[PROBLEMS TO WORK ON]
• a. Can you transcribe the passage of the security article that begins at the words "State troopers were" and stops after the words "and George Pataki."?
• b. Can you give the lines of the rows, from the line that contains "Task: Click the WA badge for Oman match" through the line that contains "point(69,233)", as a Markdown table with the columns Number and Row line? Skip blank lines and leave out the pictures.

___ DOCUMENT PASSAGE ___

# NYSP Executive Security Beefed Up



## Inspector (Nov 13, 2006)

ALBANY - The State Police squad assigned to protect Gov. Paterson is being increased by as many as 45 troopers at a cost of more than $4 million - even as Paterson calls for cuts in state spending, The Post has learned. 
The extra plainclothes and uniform troopers, who will increase Paterson's "executive services" detail by more than 25 percent, would be assigned to the governor when he travels, officials said. 
Other troopers will be assigned to strengthen security at Paterson's Mid-town and Harlem offices as well as to the Capitol and the Executive Mansion in Albany, an administration official said. 
State troopers were notified Monday that they could apply for the new positions, according to a State Police source. 
The beefed-up security comes as Attorney General Andrew Cuomo continues to investigate allegations about rogue members of the executive services squad of State Police. The squad - assigned to guard the governor - reportedly engaged in political dirty tricks during the tenures of former Govs. Eliot Spitzer and George Pataki.

___ DATASET EXTRACT ___

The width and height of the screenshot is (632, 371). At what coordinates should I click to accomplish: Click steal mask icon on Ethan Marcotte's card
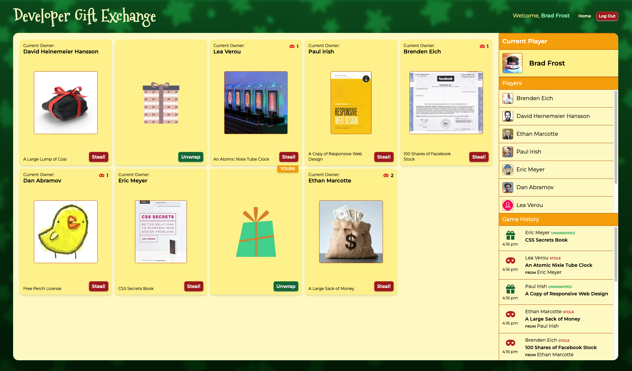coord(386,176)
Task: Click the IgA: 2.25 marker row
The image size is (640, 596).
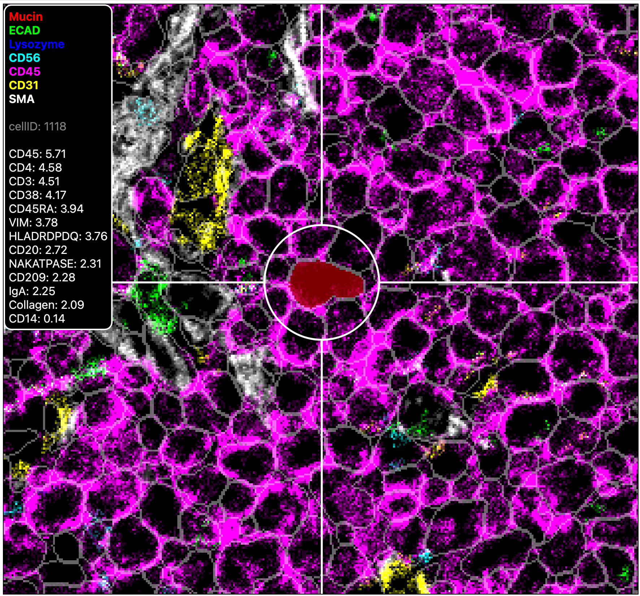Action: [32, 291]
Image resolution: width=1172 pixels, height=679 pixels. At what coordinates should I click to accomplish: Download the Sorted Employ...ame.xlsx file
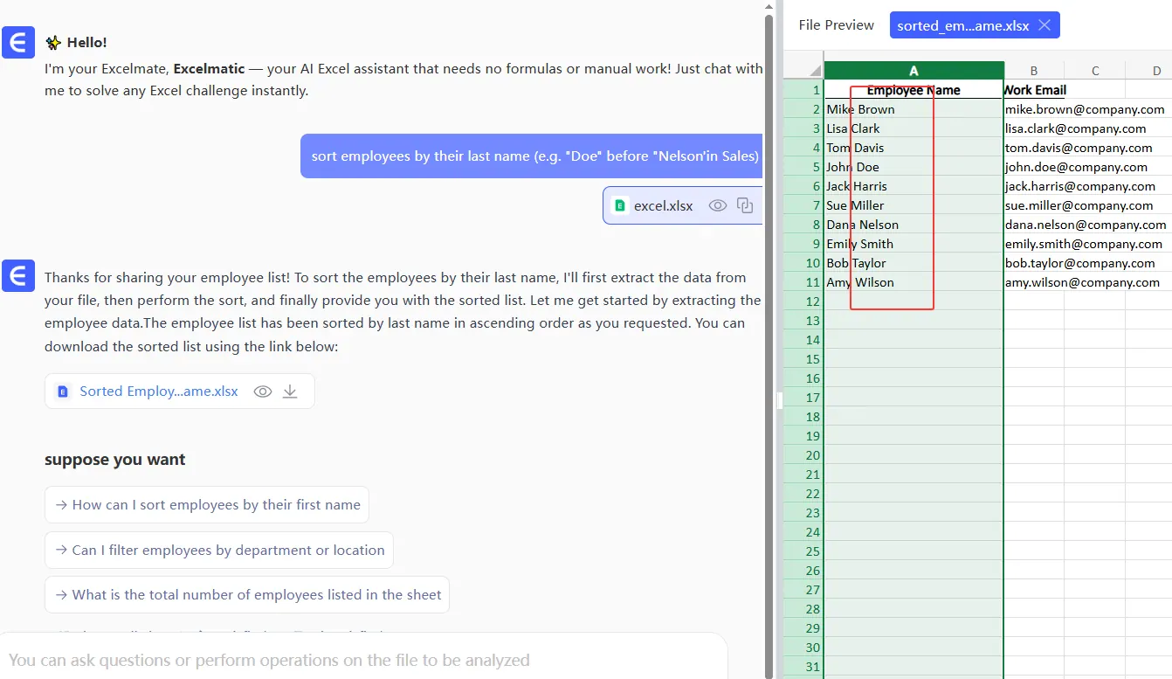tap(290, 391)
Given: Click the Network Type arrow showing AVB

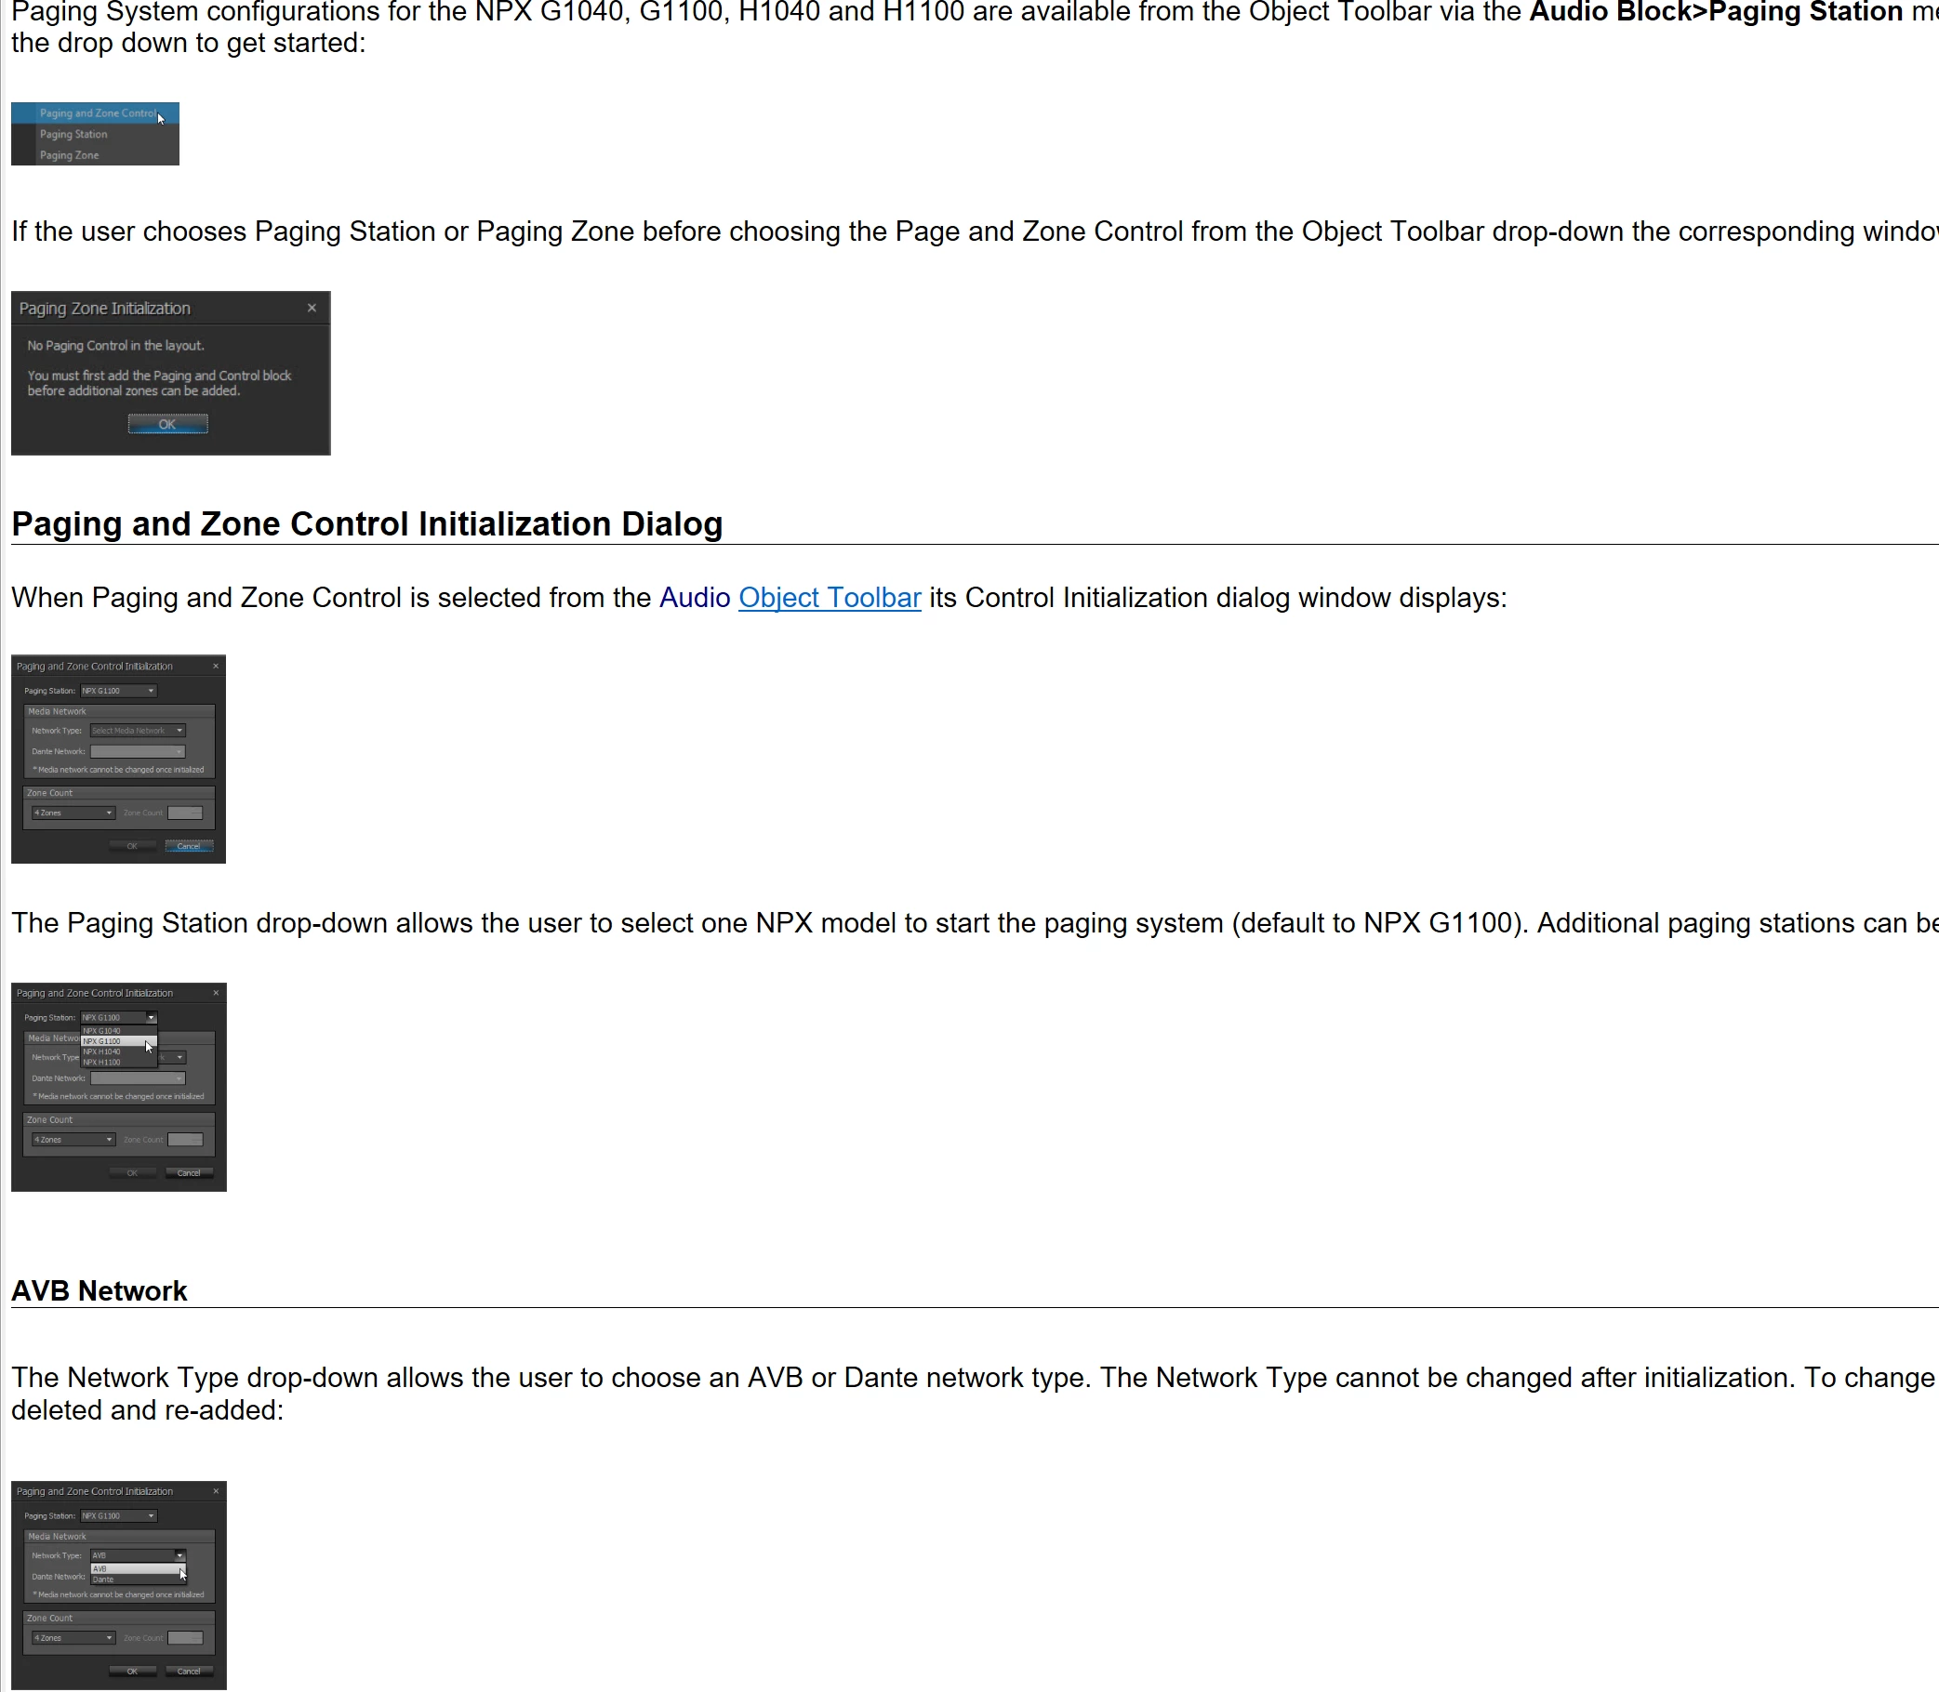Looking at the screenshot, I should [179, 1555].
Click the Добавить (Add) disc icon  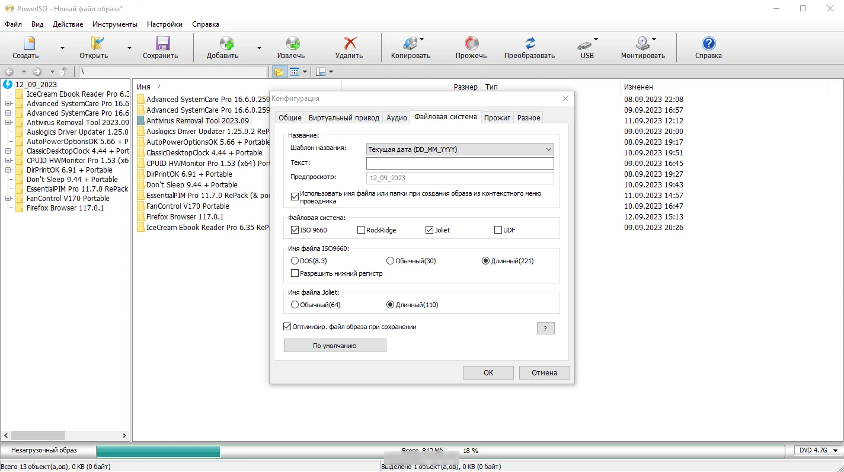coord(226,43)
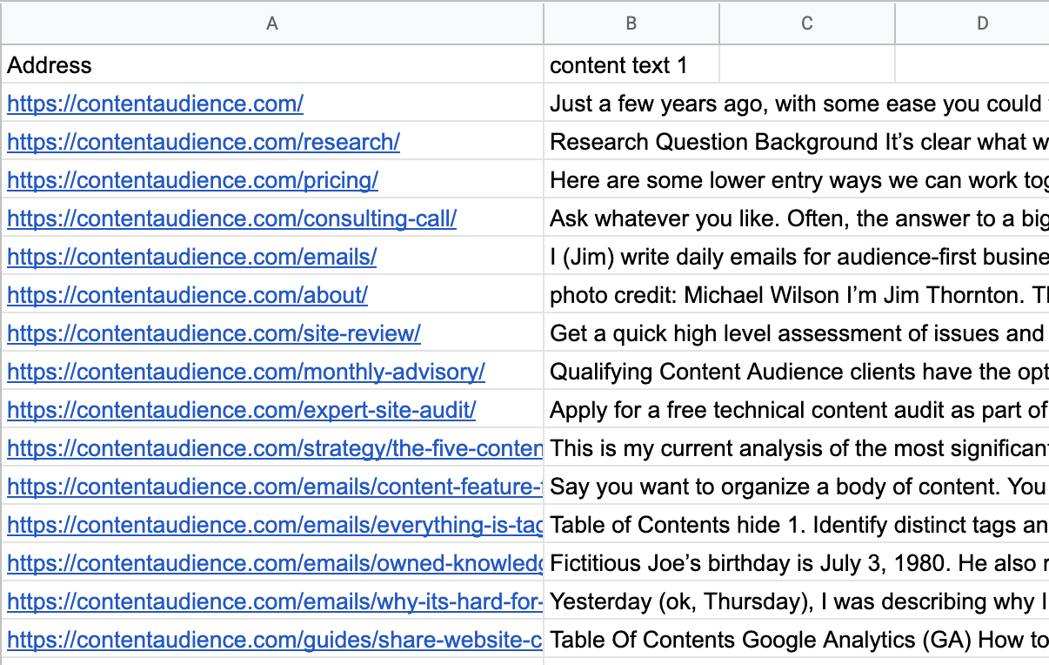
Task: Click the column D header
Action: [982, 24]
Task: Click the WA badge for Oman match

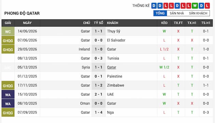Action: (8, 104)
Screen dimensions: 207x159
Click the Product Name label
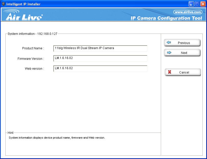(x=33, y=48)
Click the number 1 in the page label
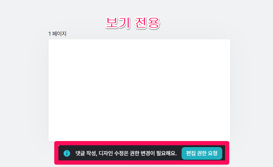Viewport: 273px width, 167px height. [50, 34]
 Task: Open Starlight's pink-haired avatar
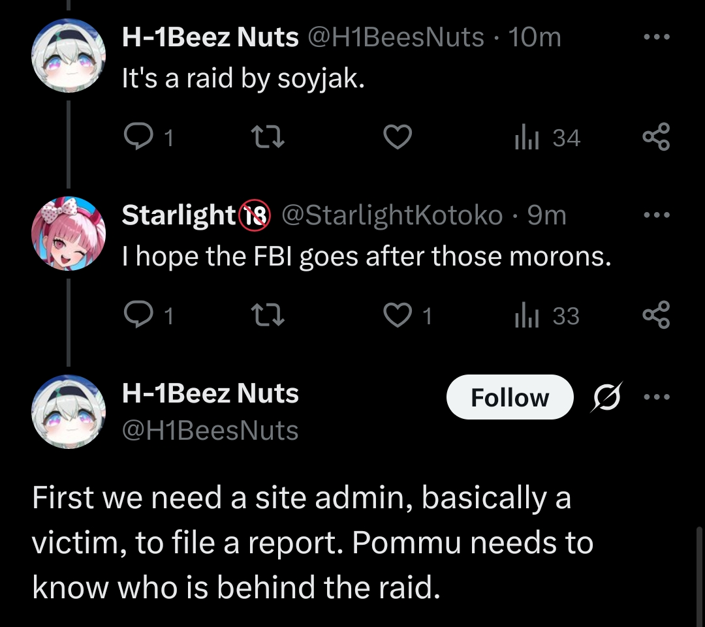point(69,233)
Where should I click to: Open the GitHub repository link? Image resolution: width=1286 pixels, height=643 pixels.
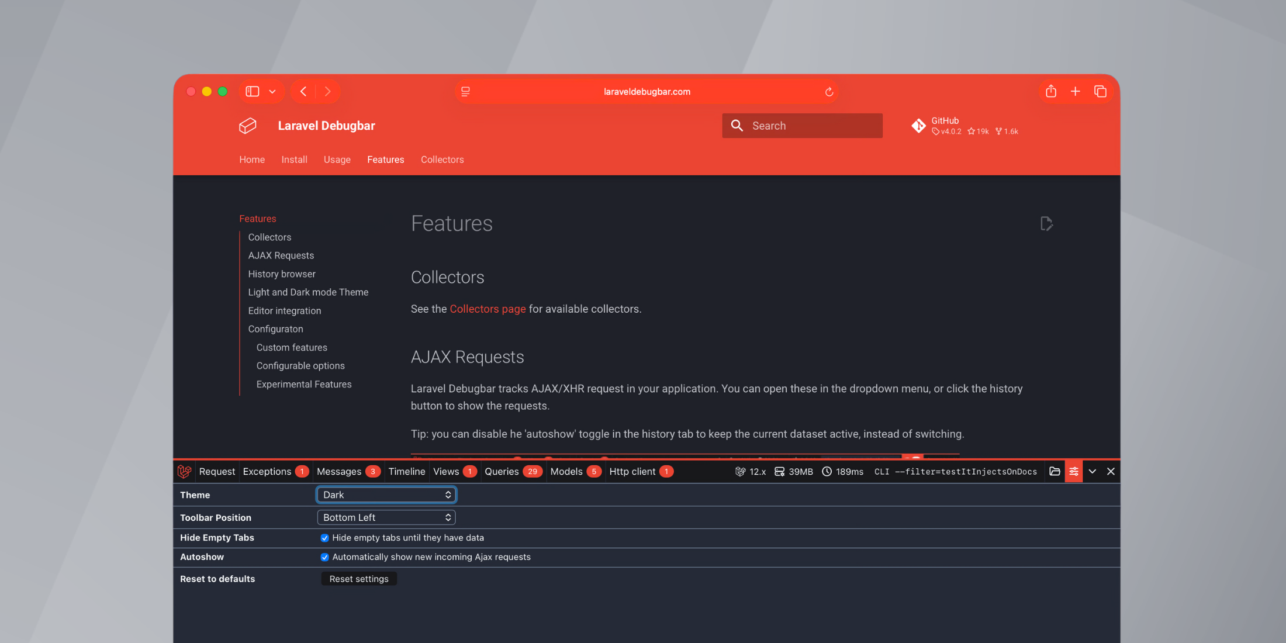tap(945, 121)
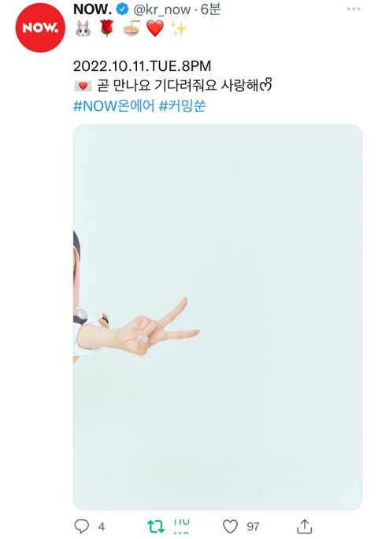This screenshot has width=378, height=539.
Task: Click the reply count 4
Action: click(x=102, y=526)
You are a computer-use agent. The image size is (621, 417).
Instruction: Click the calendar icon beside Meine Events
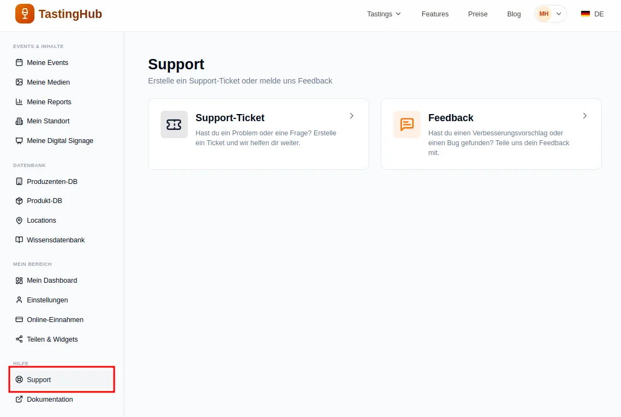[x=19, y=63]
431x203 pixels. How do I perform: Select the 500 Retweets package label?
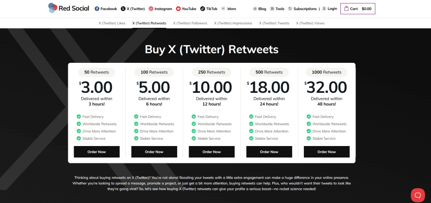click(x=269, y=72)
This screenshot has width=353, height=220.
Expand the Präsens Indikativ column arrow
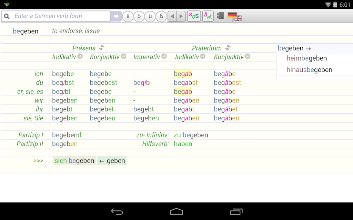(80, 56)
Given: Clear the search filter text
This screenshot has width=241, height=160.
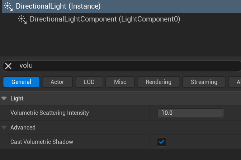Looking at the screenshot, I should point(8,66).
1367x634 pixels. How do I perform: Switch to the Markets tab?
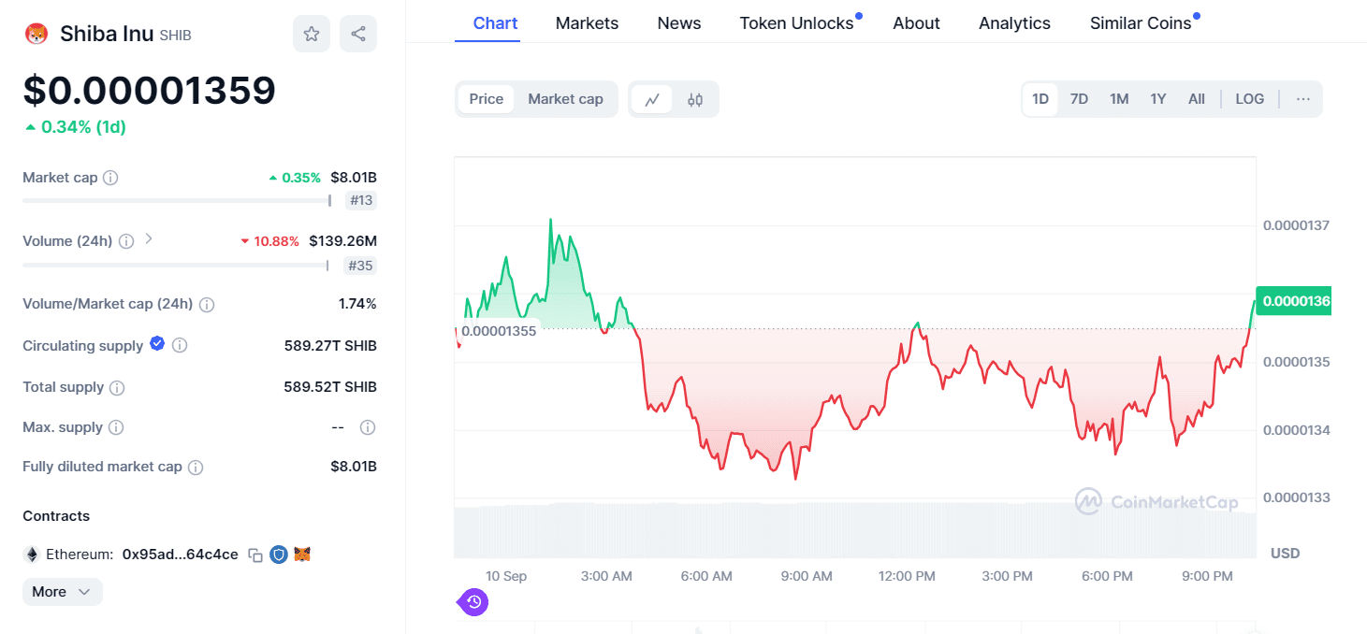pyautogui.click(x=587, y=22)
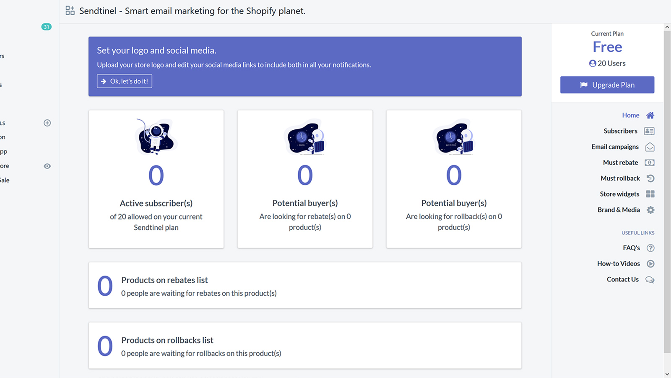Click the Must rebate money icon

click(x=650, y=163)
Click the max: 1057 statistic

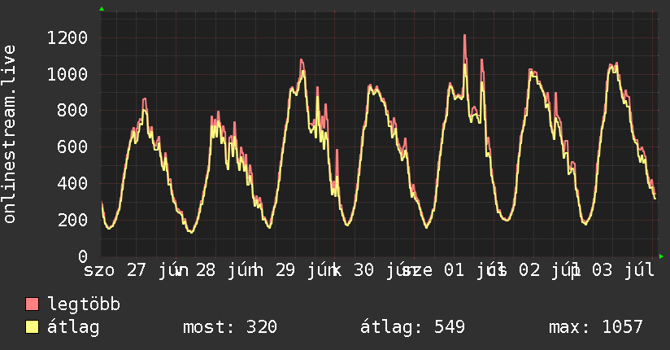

___

[THE ANSWERS]
• a.
State troopers were notified Monday that they could apply for the new positions, according to a State Police source. 
The beefed-up security comes as Attorney General Andrew Cuomo continues to investigate allegations about rogue members of the executive services squad of State Police. The squad - assigned to guard the governor - reportedly engaged in political dirty tricks during the tenures of former Govs. Eliot Spitzer and George Pataki.

• b.
| Number | Row line |
|---|---|
| 1 | Task: Click the WA badge for Oman match |
| 2 | Action: (8, 104) |
| 3 | Screen dimensions: 207x159 |
| 4 | Click the Product Name label |
| 5 | (x=33, y=48) |
| 6 | Click the number 1 in the page label |
| 7 | Viewport: 273px width, 167px height. [50, 34] |
| 8 |  Task: Open Starlight's pink-haired avatar |
| 9 | point(69,233) |